Auckland Transport have announced the results of the latest public transport fare review and its good. What’s more they appear to be addressing or working towards addressing many of the issues we have raised in the past.
Auckland Transport has completed its Annual Fare Review which sees ticket prices on buses, trains and ferries change from July 6. From that date adults who use the AT HOP card for their travel will receive a 20% discount off the single trip adult cash fare (excluding NiteRider, Airbus Express and Waiheke ferry services). Child and tertiary AT HOP users will also continue to receive discounts on most services, when compared to the equivalent cash fares. In contrast most cash fares for bus and train and some cash fares for ferry will increase (some AT HOP fares for ferries will also increase).
Auckland Transport Chief Executive David Warburton says the annual review takes into account operator cost increases (e.g. fuel and wages), revenue and patronage movements. He adds that Auckland Transport is also undertaking a strategic review of all public transport costs and pricing, due to be completed towards the end of the year. “Public transport must be seen as a viable alternative to the car if Auckland is to even begin to resolve its transport problems”, he says. “By making travel even more attractive on the AT HOP card we are hoping more people will switch to public transport.”
In March there was a jump in the number of people using public transport in Auckland with 7.3 million trips, an increase of 3.9% on March last year. The financial year to March also saw strong growth overall with just over 71 million trips.
In addition to an increased discount on AT HOP Auckland Transport will remove the 25 cent top-up fee and reduce the minimum top-up amount on the card from $10 to $5, both from July 6. The card itself will also remain at $5 until at least 31 January 2015.
From July 6 when the new fares are implemented, cash fares will be in 50 cent multiples which will reduce cash handling on buses in particular (with the exception of the City LINK child cash fare which will remain at 30 cents). Mr Warburton has also signalled that Auckland Transport hopes to move to implementing an exact fare/no change given policy in the future and will investigate the potential of removing cash fares altogether, as has recently been introduced in Sydney.
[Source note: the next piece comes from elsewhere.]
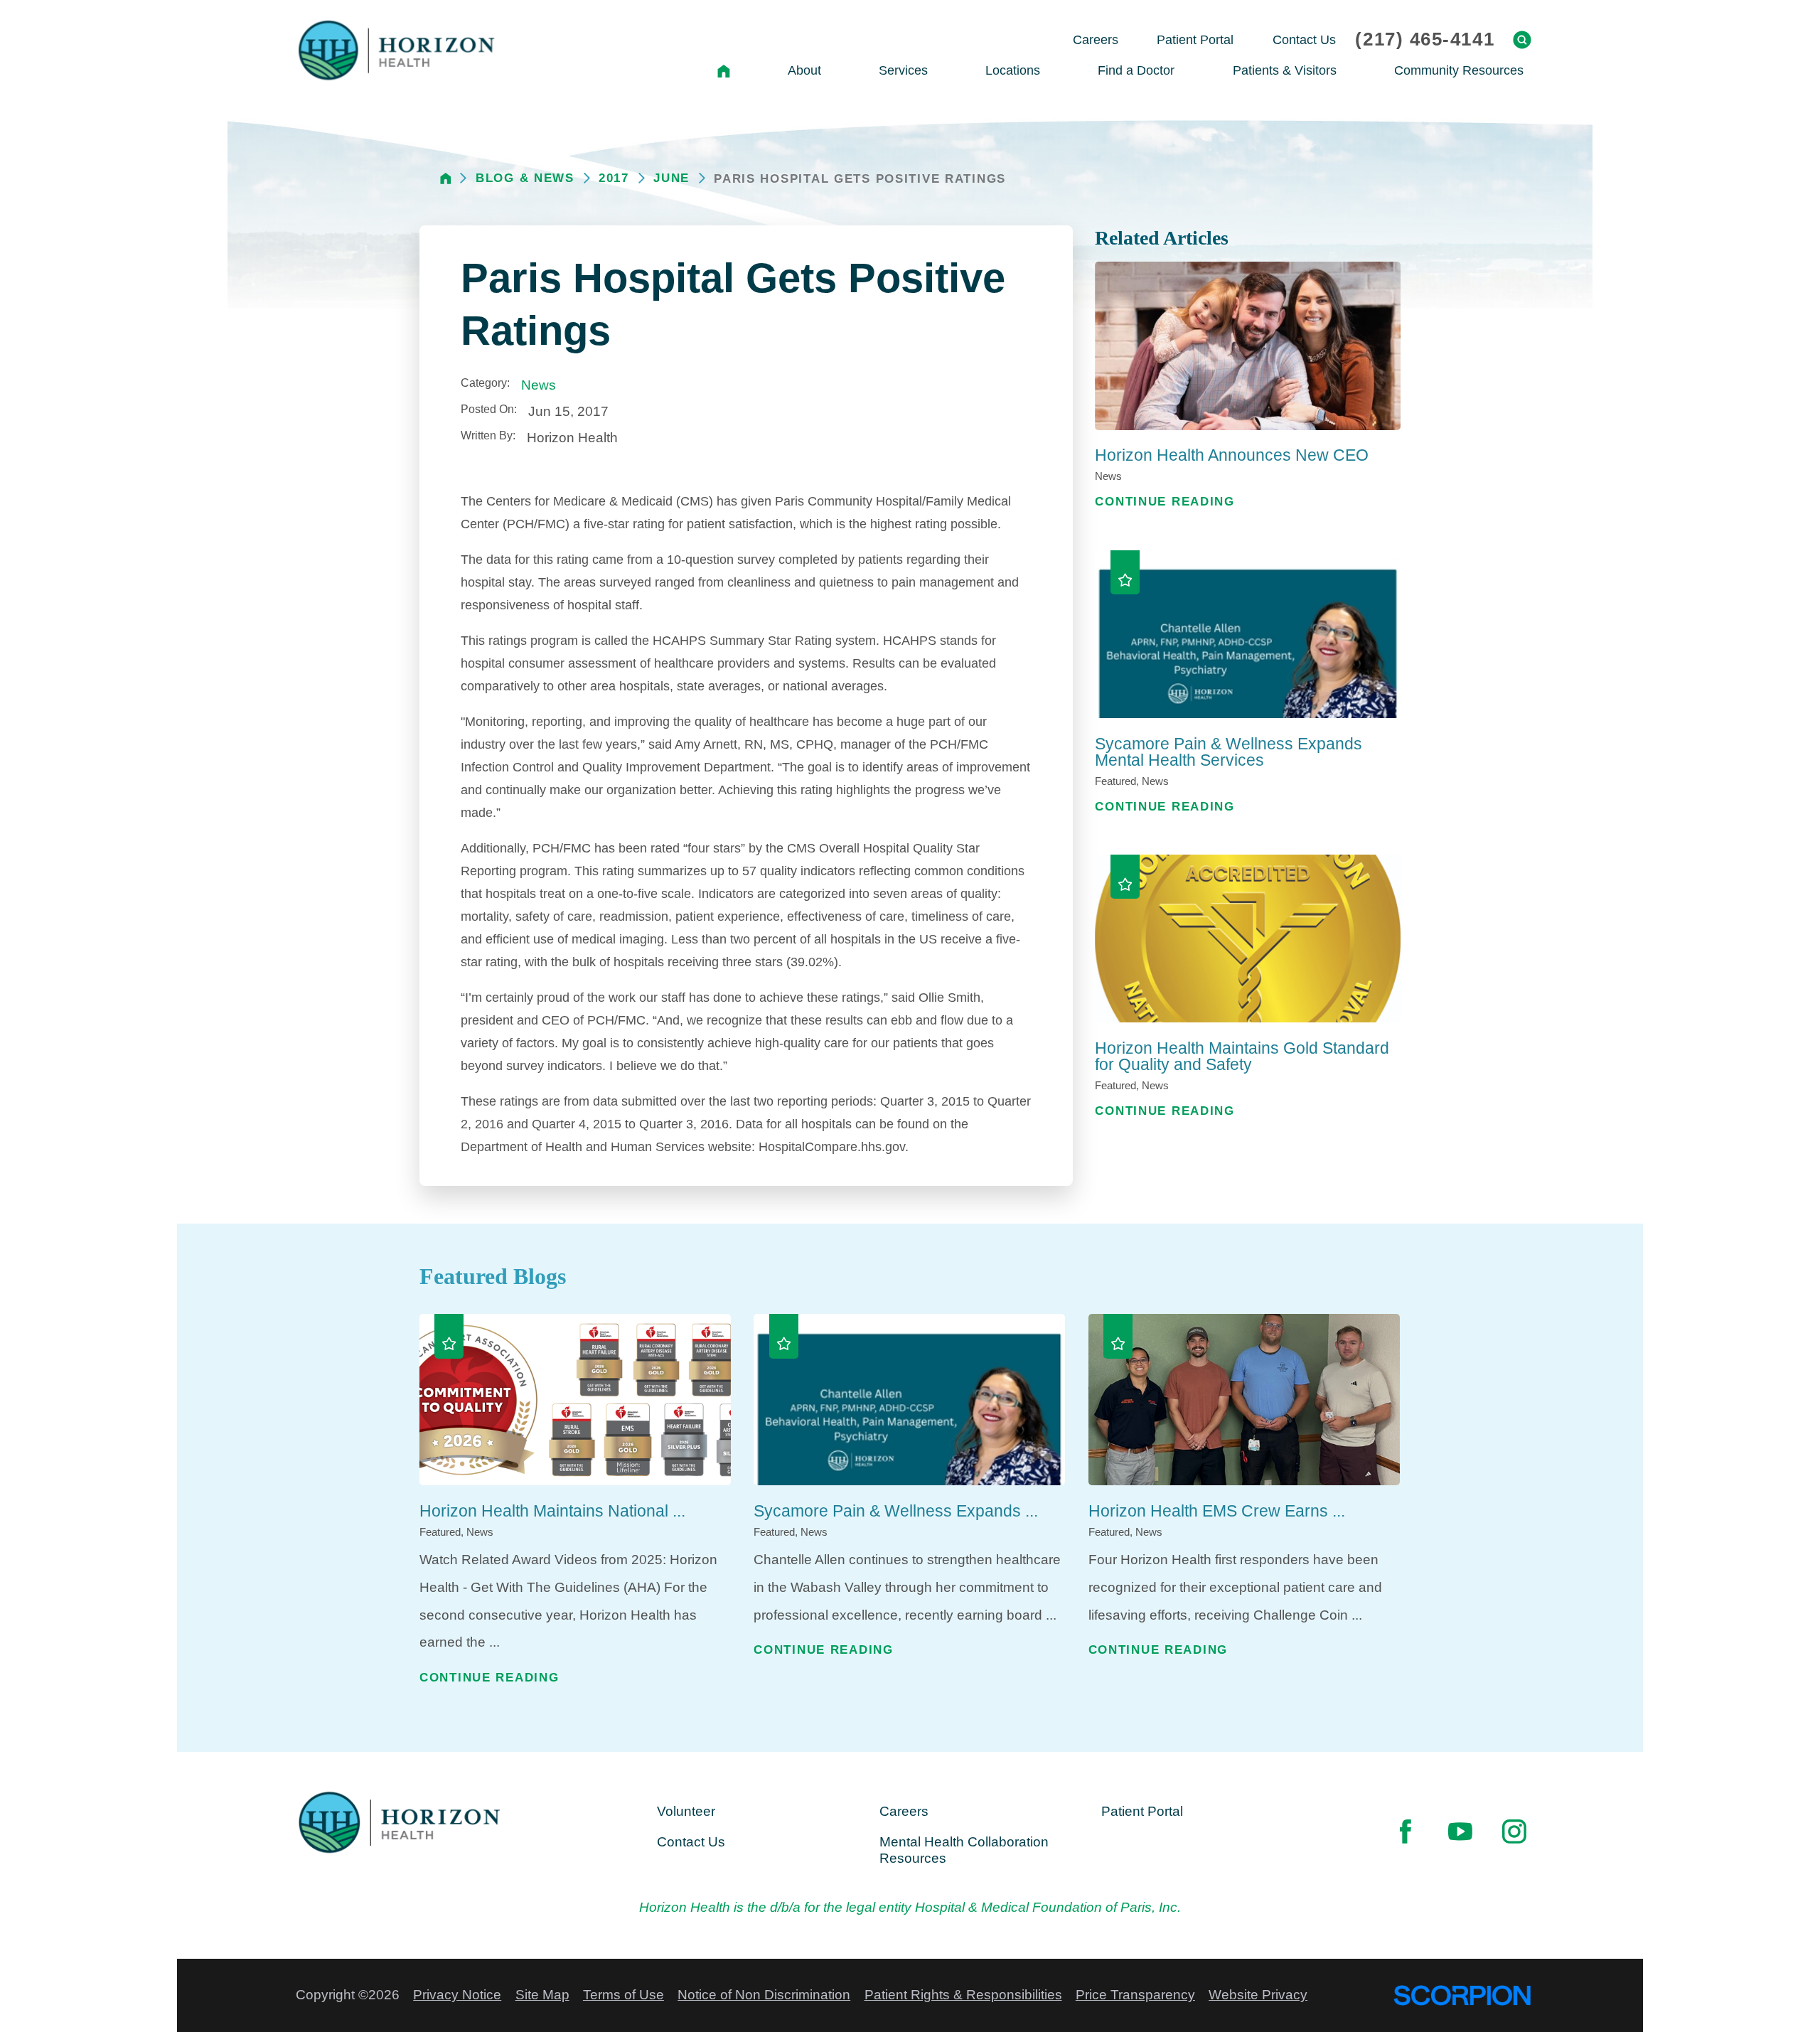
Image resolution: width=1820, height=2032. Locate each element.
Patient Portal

Here’s what’s happening with adult bus and train fares
Overall I think this is a very good move by AT. By raising the cash fares but also increasing the HOP discount it does two things.
- It increases the differential between cash and HOP fares which will help make HOP more attractive. More people using HOP is good, particularly for buses as it speeds up boarding time.
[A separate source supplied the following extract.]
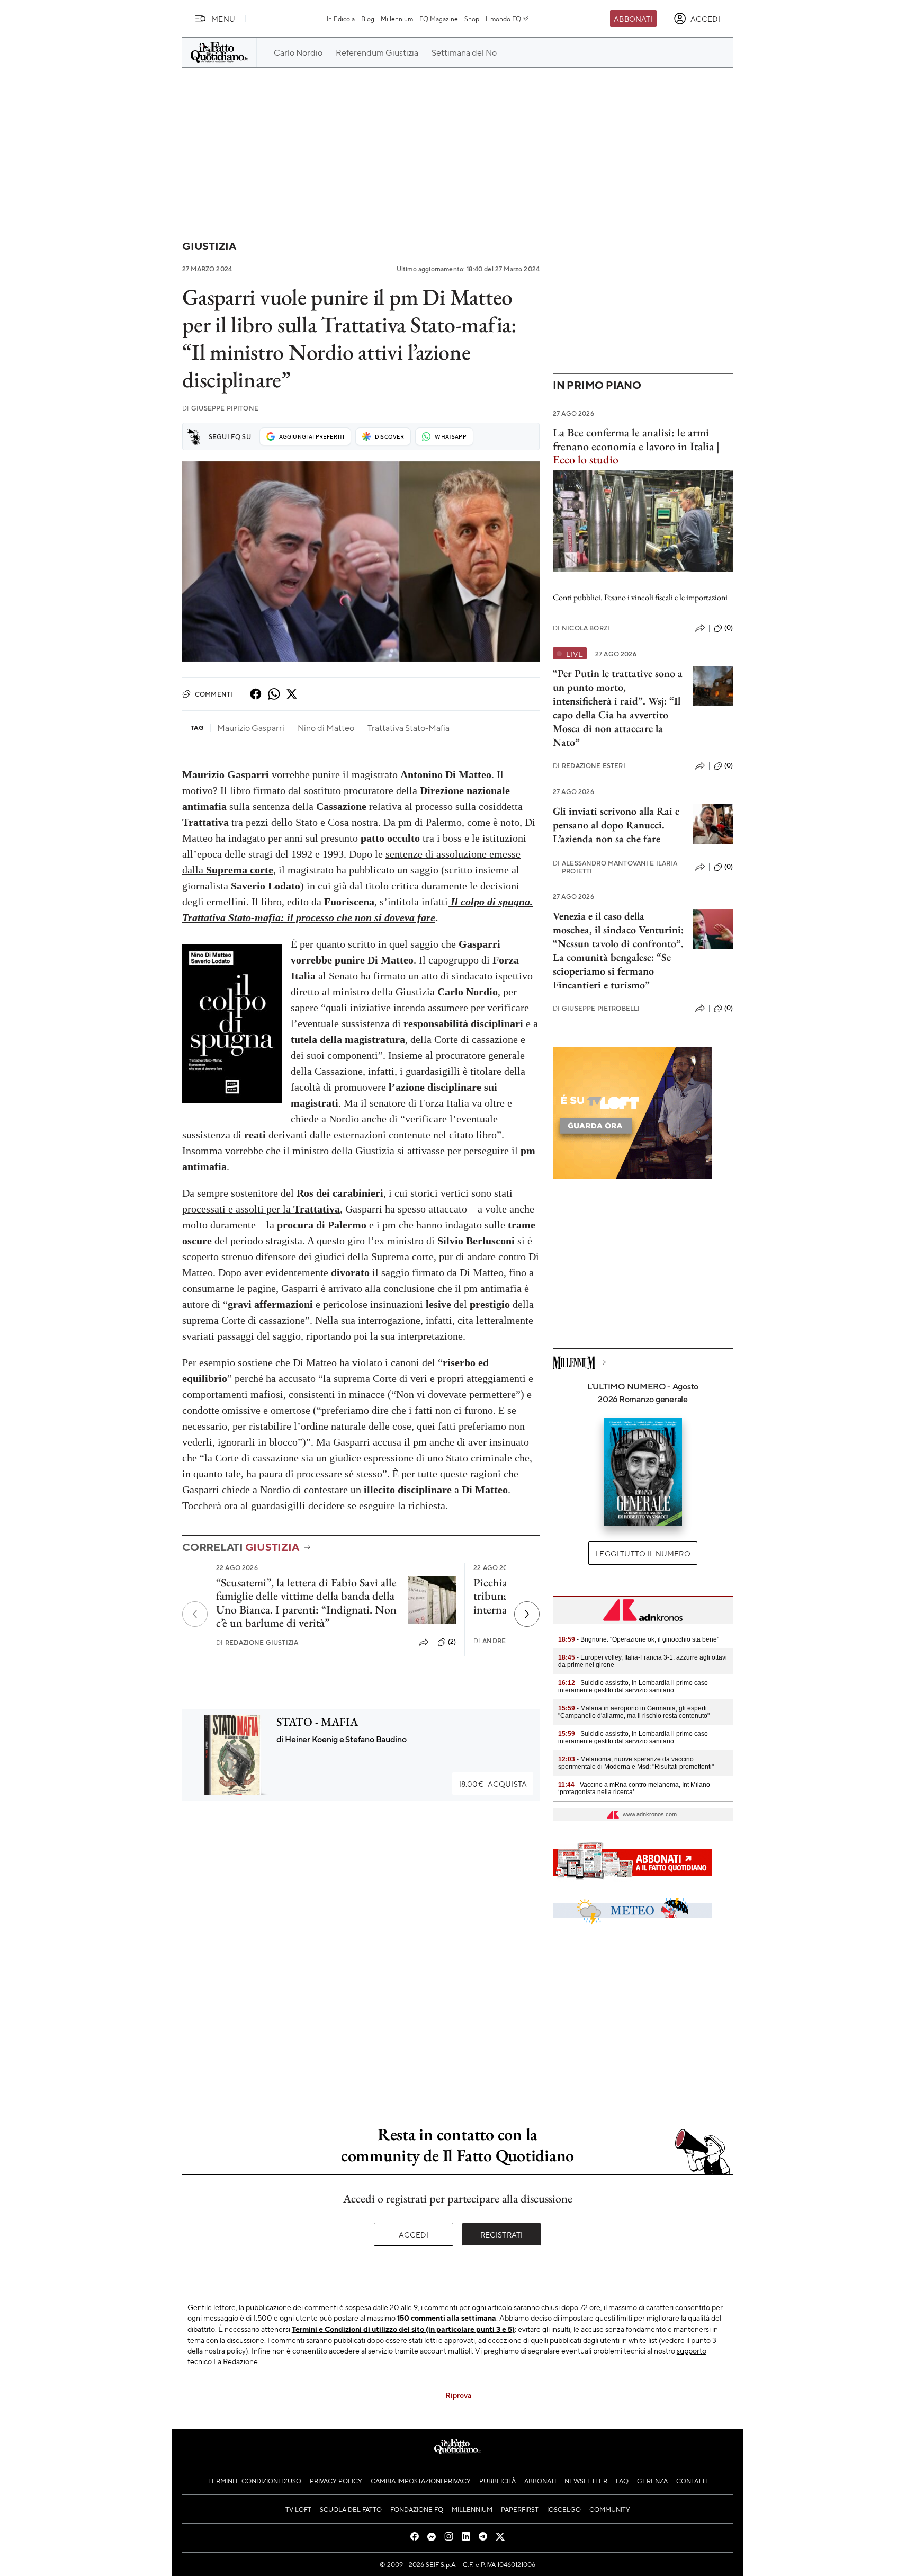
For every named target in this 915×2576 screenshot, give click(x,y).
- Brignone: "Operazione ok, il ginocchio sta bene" (638, 1639)
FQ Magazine (438, 18)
- Over 60% of all trips now take place using HOP, that means for the majority of PT users these changes will actually represent a decrease in fares.
That second point is important as I’m not sure if we’ve ever seen an actual fare decrease before – although AT’s transport indicators show that fares had been reducing due to inflation for some time.
Change in the 1-5 stage bus cash fares in 2013 prices over time. The HOP fares (dotted line) show the equivalent HOP fares. The HOP stage 1 bus fare is equivalent to the 2004 stage 1 cash fare and for other stages is cheaper than the 2004 cash fares. (Nominal fares are adjusted based on CPI index to provide their relative cost in real terms)
The one mode that has bucked the trend has been ferry fares which mostly seem to be going up which is probably a symptom of the more commercial nature of ferries.
It will certainly be interesting to see what these change do to patronage. One thing I do wonder though is what the impact on revenue is from the change to HOP fares. Could the difference have been used to provide additional services and would those deliver more patronage growth than what this fare change will deliver?
The one issue I have seen people not as happy about is the ferry fares which mostly seem to be going up. I also like how the cash fares are being rounded to a multiple of 50c which should hopefully help speed up the issuing of change on buses. I’m also sure that people will like the removal of the top up fee, the reduction of the minimum top up amount and the reduce prices of HOP cards – although none of them actually bothered me.
I also like how AT have signalled future changes to further speed up buses by eventually implementing an exact change/no change given policy or potentially removing cash fares altogether. The exact/no change idea is something that I imagine could be fairly easy to implement providing the communications around it are clear. HOP only is probably a little more difficult but perhaps something that could be done on selected services. In my mind perhaps start with the Northern Express and eventually work towards at least the entire frequent network being HOP only.
All up some good changes from AT and ones that should encourage both greater use of HOP and hopefully more patronage too. This should probably be the last fare change before we get integrated ticketing some time next year.